# Cleaning tyres..



## dave-g (Nov 14, 2009)

Probably a silly question, but I keep seeing adverts for actual tyre cleaners. Is there any need for this? I've used apc at a decent mix, but never really been into cleaning tyres really. 

I've got a decent valet pro scrubbing brush, but what are others using these days :thumb:


----------



## Tim662 (Aug 19, 2014)

I've tried chemical guys all clean, bilt hamber surfex HD and Adams rubber & tyre cleaner. 

Surfex does a good job, much better than all clean but the adams takes it by a fair bit. Nothing on the cloth when I dry the tyres after. All used with a tuf shine tyre brush.


----------



## Pittsy (Jun 14, 2014)

Not sure about dedicated rubber cleaners as I have not tried one to compare but brush wise I have been using a Atlastabrush for a while now and it's a revelation:thumb:


----------



## Fraser911 (Mar 31, 2014)

I use a strong dilution of G101 and a vikan brush. Works wonders


----------



## BrummyPete (Jun 10, 2010)

G101 and a nail brush works fine for me 

Sent from my SM-G930F using Tapatalk


----------



## Clarkey-88 (Apr 29, 2014)

I clean the tyres whilst I'm cleaning the wheels. I give them a coat of wheel cleaner and give them a brush around with a 1'' VP detailing brush, then use the pressure washer to rinse


----------



## OvEr_KiLL (Mar 2, 2015)

adams tyre and rubber cleaner is really good https://www.prestigecarcareshop.com...-trims/products/adams-new-tire-rubber-cleaner and i use it with adams tyre brush https://www.prestigecarcareshop.com/collections/wheels-tyres-trims/products/adams-new-tire-brush
great combo


----------



## tosh (Dec 30, 2005)

There is no need for a dedicated tyre cleaner; although since the products exist, then they probably will make the job easier. 

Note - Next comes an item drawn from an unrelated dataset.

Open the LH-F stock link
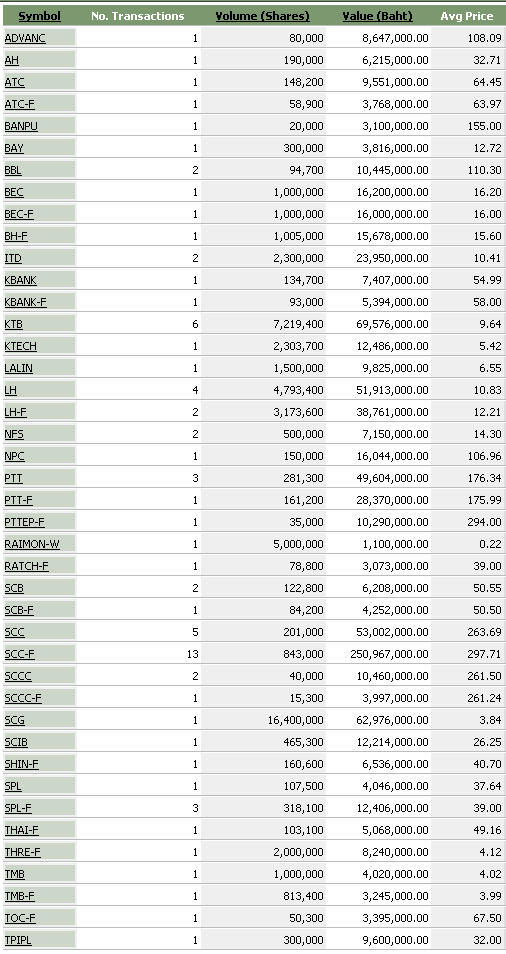 click(15, 412)
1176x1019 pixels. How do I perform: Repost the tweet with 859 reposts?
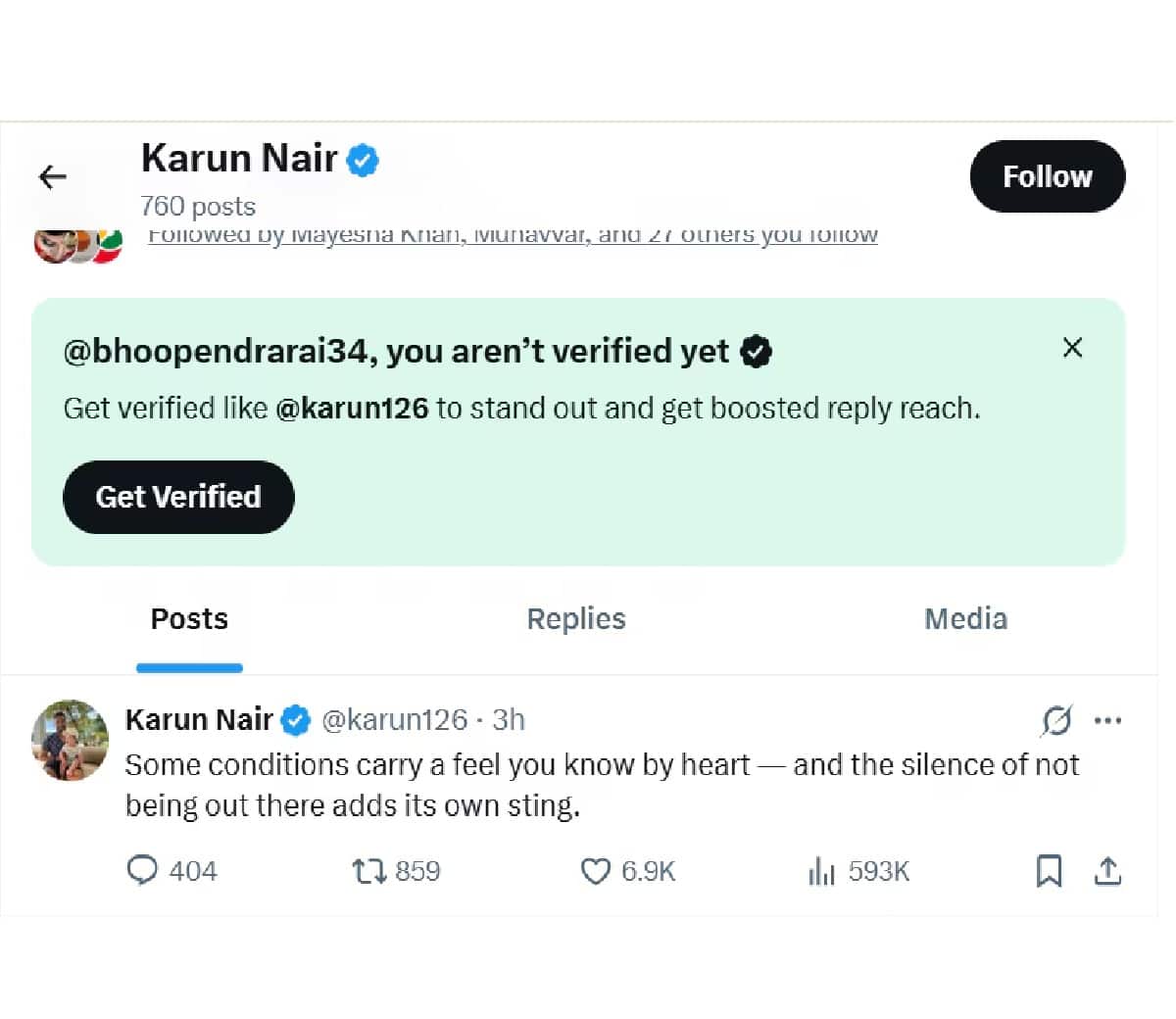click(x=369, y=870)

Sent from my iPhone using Tapatalk Pro


----------



## Brian1612 (Apr 5, 2015)

The adams tyre cleaner is really good but is it better than a strong APC dilution which is much cheaper? Have to say no.


----------



## Dazzel81 (Apr 20, 2013)

Britemax Grime out & a Vikan brush :thumb:
http://www.ebay.co.uk/itm/Vikan-Bru...994939?hash=item3cde8067fb:g:~60AAOSw42dZFLYg


----------



## tosh (Dec 30, 2005)

I'd agree with that, a degreaser rather than an APC does better on tyres

Grime out at 1:1 or
Autosmart G101 at 4:1


Sent from my iPhone using Tapatalk Pro


----------



## mr.t (Oct 1, 2010)

Is spraying billberry wheel cleaner or wonder wheels on the tyres and adjitating with a vp brush any good to clean tyres?


----------



## tosh (Dec 30, 2005)

mr.t said:


> Is spraying billberry wheel cleaner or wonder wheels on the tyres and adjitating with a vp brush any good to clean tyres?


If you just want surface dirt off its fine (bilberry)

If you want to strip dressing, you need strong APC or degreaser.

Sent from my iPhone using Tapatalk Pro


----------